• [Zadanie]:
Powtórz słowo w słowo fragment tekstu o meczach NBA od „Lider Sieci zagrał” do „asyst oraz blok.”.

• [Fragment do lektury]:
────────────────────────────────────────
KD i Griffin odprawili z kwitkiem 76ers, błysnął Immanuel Quickley, 31 punktów LeVerta
HoHoHo. Witajcie. W dzisiejszych czterech spotkaniach NBA, aż trzykrotnie zwyciężali gospodarze. Tylko Nowojorscy Knicks uporali się na wyjeździe ze zmotywowaną kadrą Houston Rockets.
Brooklyn lepszy od Sixers
Przeorana kadra Nets nie była typowana faworytem tego spotkania. Koszykarze z Brooklynu zdołali jednak wybronić się z odbudowującym się zespołem z Filadelfii, którego gracze wisieli w protokołach BHP. Nie inaczej jest w BK. Aż siedmiu zawodników nie gra z tego powodu.
Lider Sieci zagrał bardzo dobrze. Kevin Durant spędził na boisku 39 minut. W tym czasie uzyskał 34 punkty (13/24, 2/3 3P, 6/6 FT), 11 zbiórek, 8 asyst oraz blok.
────────────────────────────────────────
• [Fragment materiału]:
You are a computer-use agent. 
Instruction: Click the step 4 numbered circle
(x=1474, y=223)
────────────────────────────────────────
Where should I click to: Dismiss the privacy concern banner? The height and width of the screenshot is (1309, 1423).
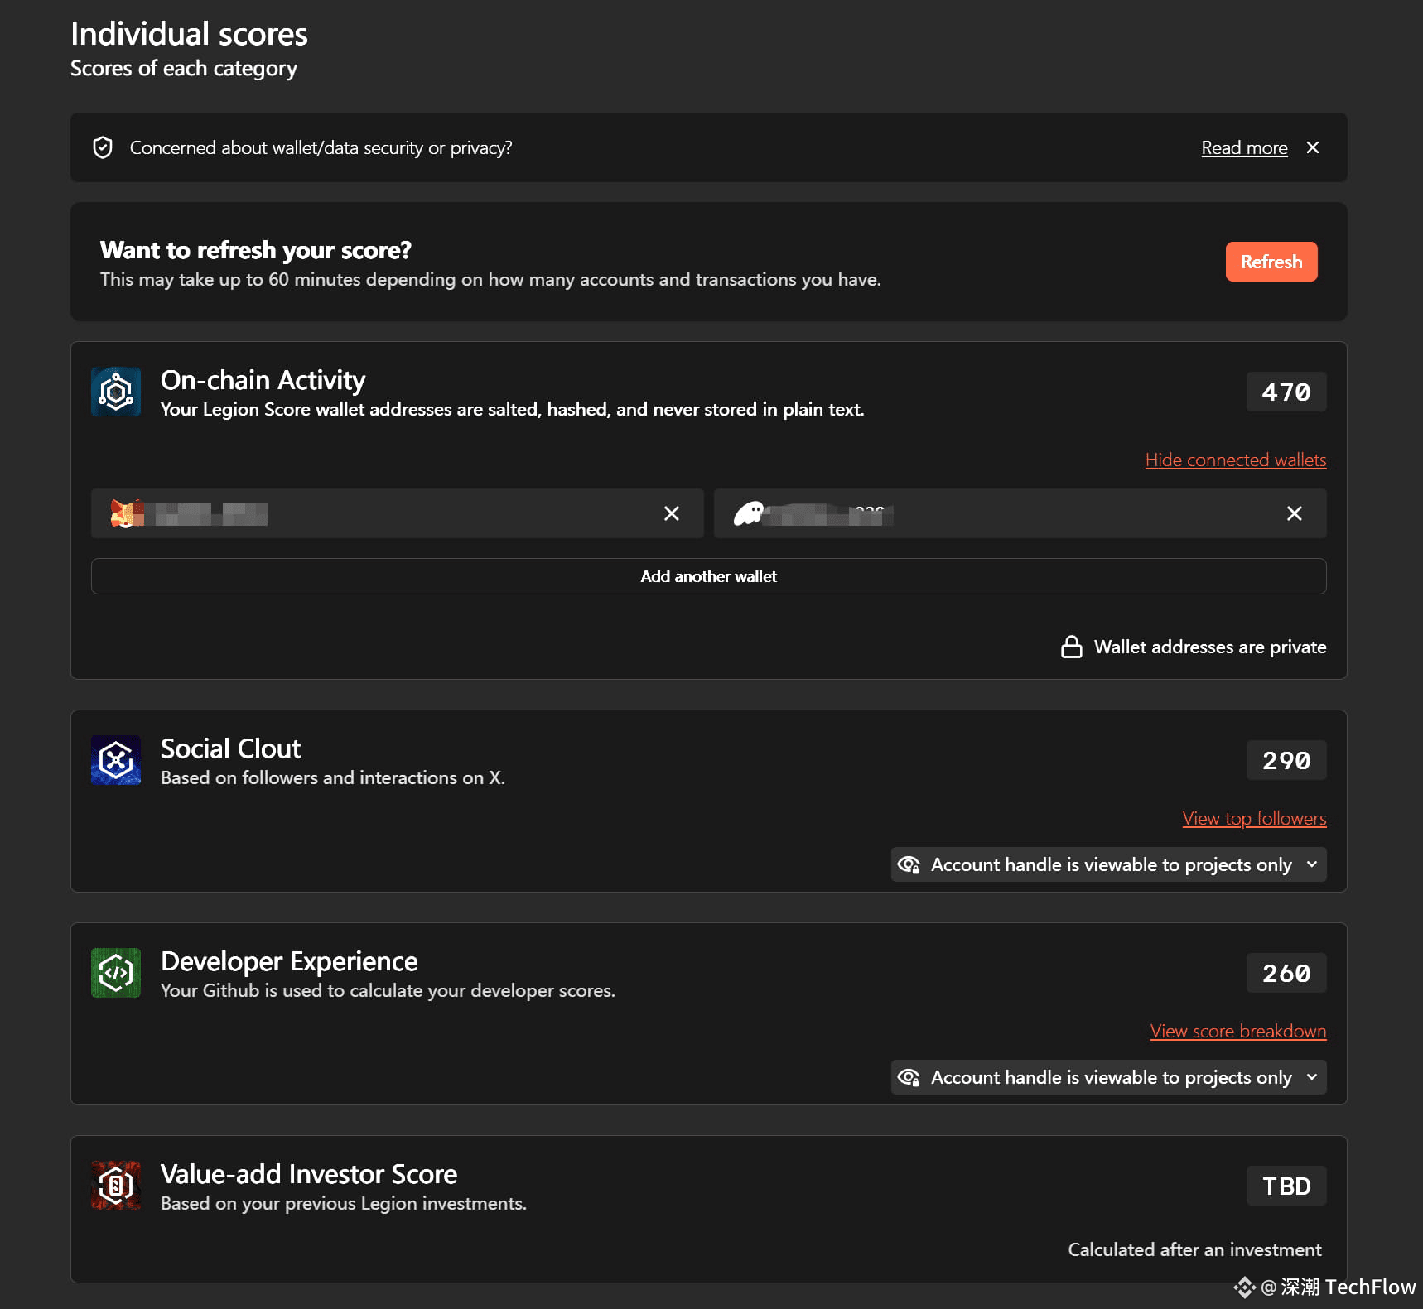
────────────────────────────────────────
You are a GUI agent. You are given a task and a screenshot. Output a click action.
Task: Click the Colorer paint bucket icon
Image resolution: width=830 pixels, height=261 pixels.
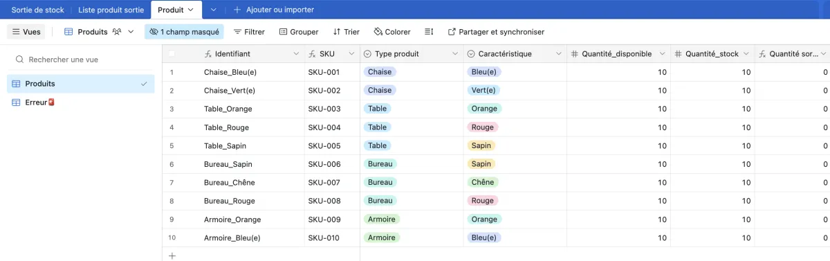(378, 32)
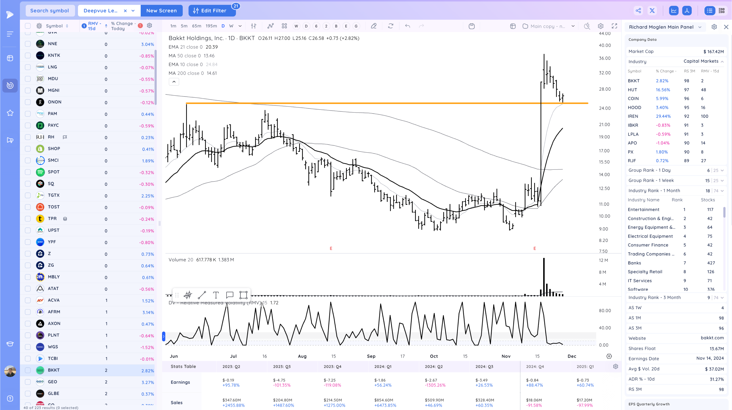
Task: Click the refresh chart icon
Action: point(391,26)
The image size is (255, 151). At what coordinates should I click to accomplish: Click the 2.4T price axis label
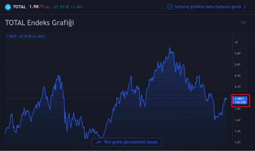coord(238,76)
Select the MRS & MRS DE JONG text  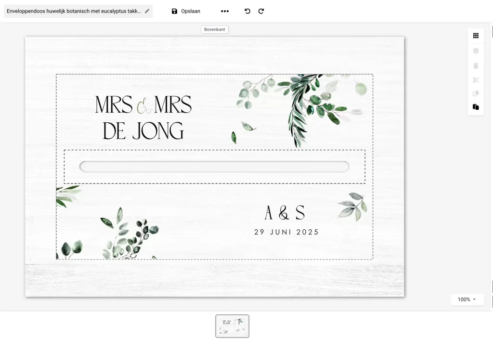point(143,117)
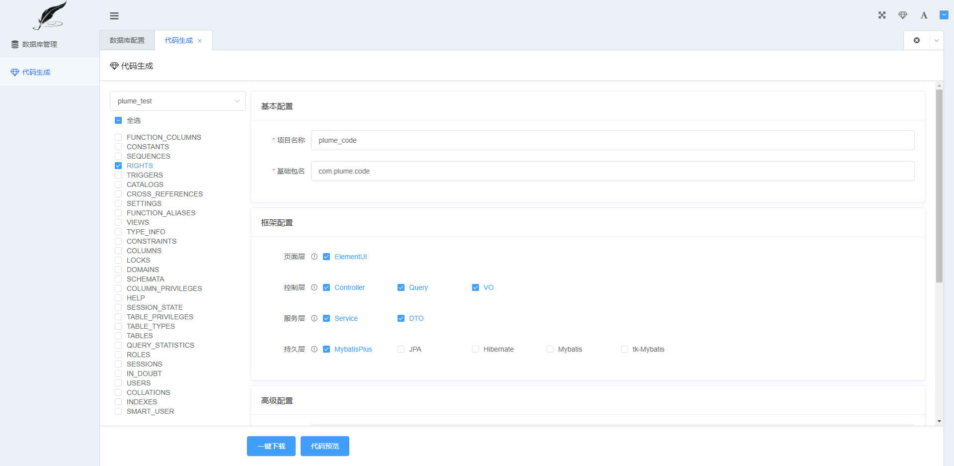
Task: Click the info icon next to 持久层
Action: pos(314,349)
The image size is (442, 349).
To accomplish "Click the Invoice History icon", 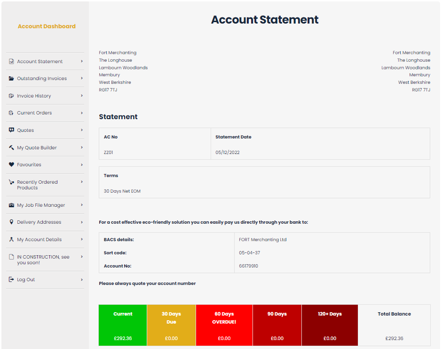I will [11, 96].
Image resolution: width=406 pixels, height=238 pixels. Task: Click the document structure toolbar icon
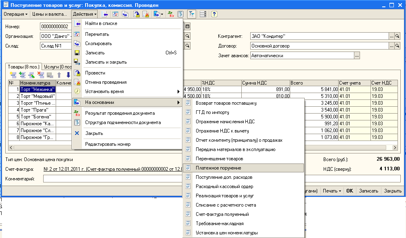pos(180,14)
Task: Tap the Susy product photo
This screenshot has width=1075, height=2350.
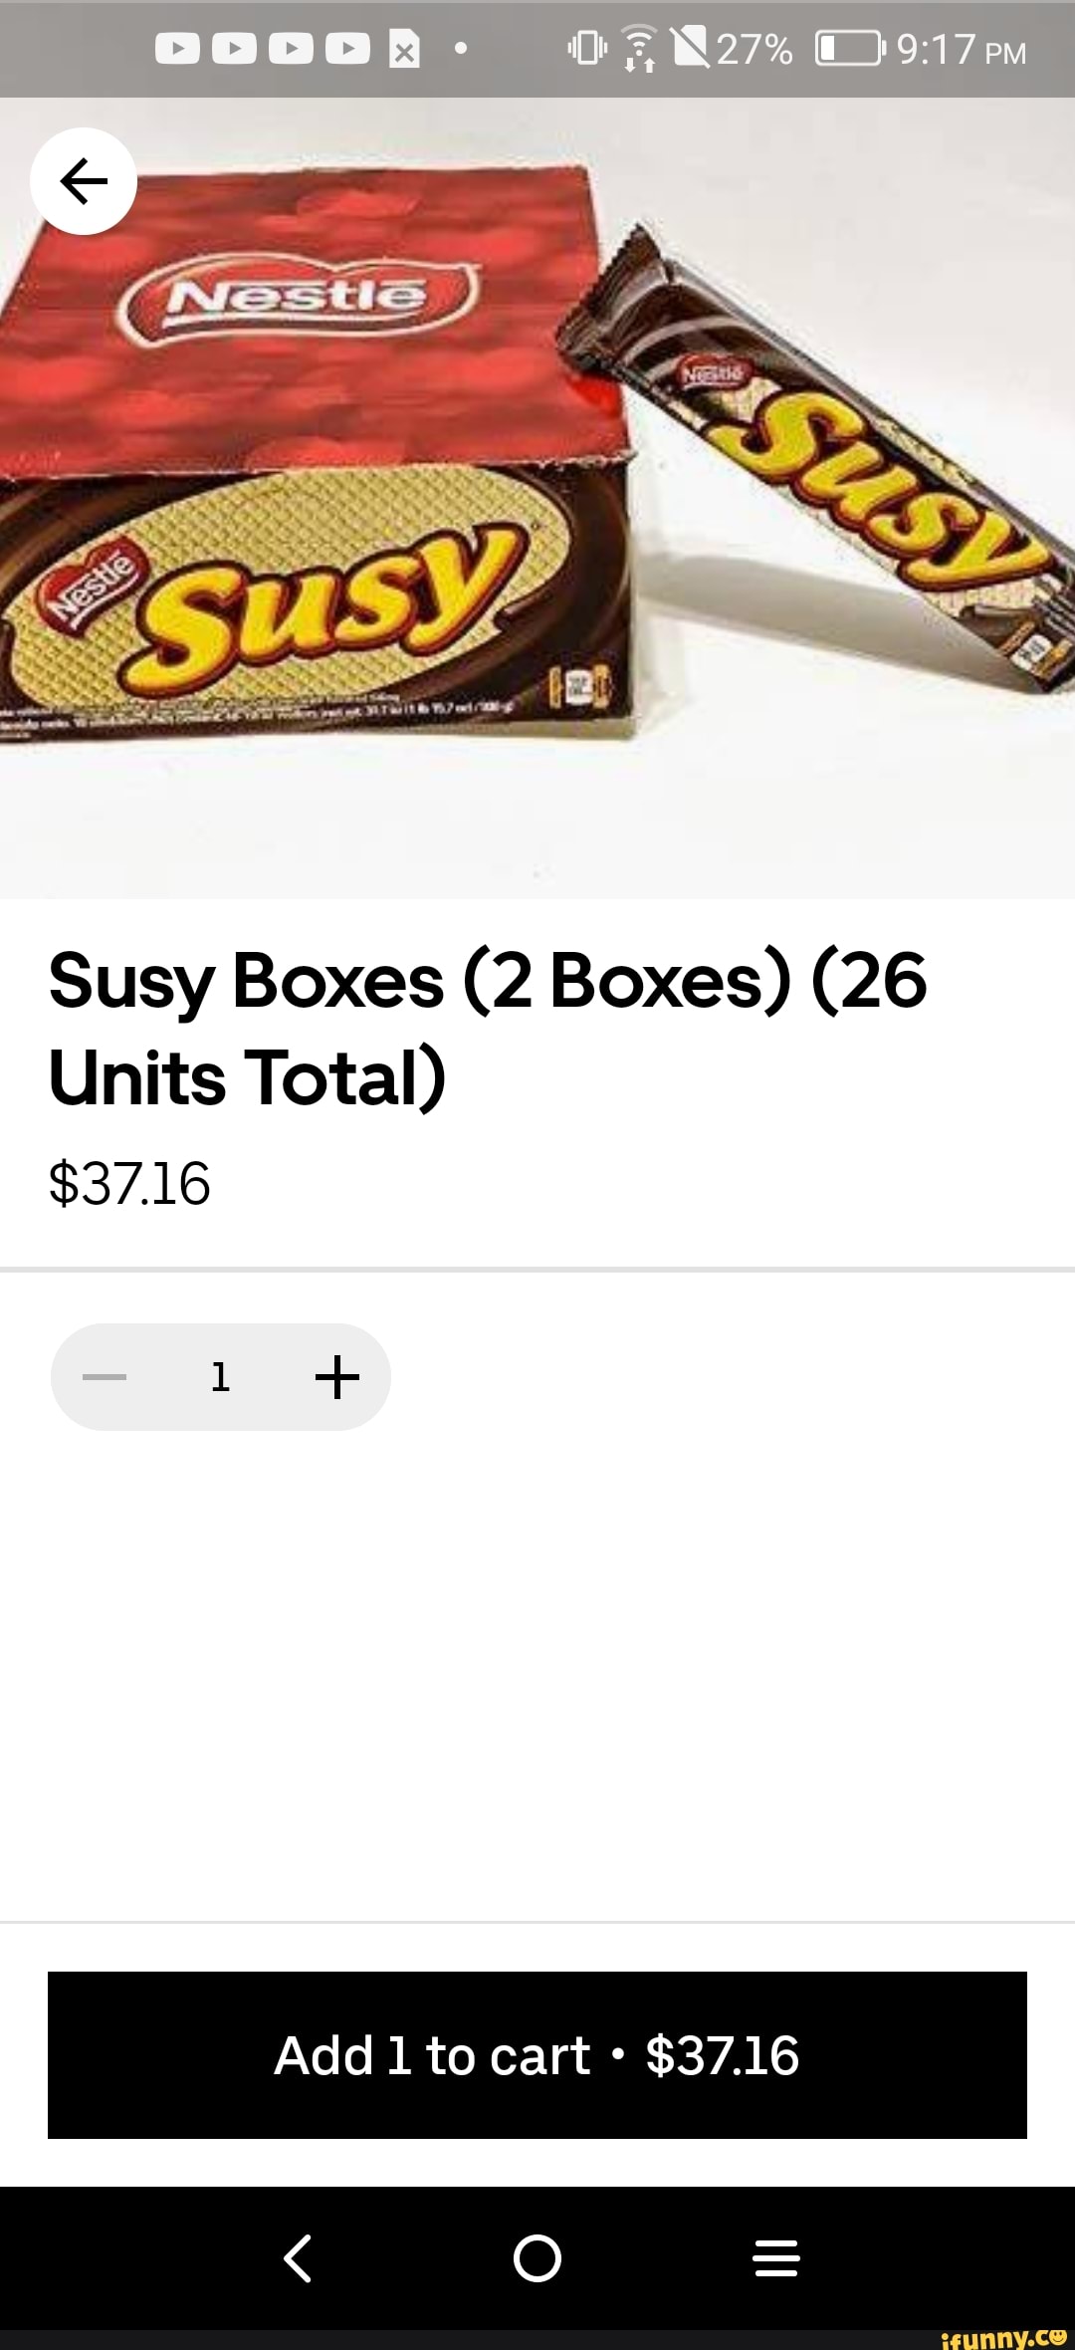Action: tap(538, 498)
────────────────────────────────────────
• [Pełne rozwiązanie]:
Lider Sieci zagrał bardzo dobrze. Kevin Durant spędził na boisku 39 minut. W tym czasie uzyskał 34 punkty (13/24, 2/3 3P, 6/6 FT), 11 zbiórek, 8 asyst oraz blok.